### [GOAL OF THE EXERCISE]
Quote the entries below from the line with "Task: Click the Quantity input field" through the line with "Screen dimensions: 714x1635", both ends included, and only those lines.

START RECORDS SHOWN

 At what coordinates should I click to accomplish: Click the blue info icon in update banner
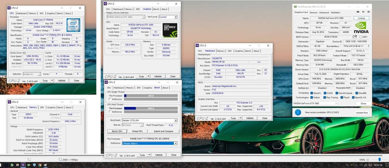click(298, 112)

END RECORDS SHOWN
START RECORDS SHOWN

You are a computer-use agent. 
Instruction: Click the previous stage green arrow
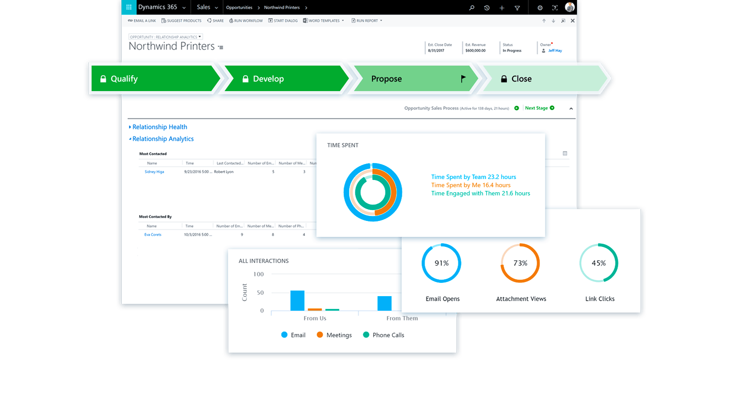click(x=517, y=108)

END RECORDS SHOWN
START RECORDS SHOWN

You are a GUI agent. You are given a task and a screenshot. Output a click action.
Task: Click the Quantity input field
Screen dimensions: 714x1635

END RECORDS SHOWN

### [RESULT OF THE TASK]
Task: Click the Quantity input field
Screen dimensions: 714x1635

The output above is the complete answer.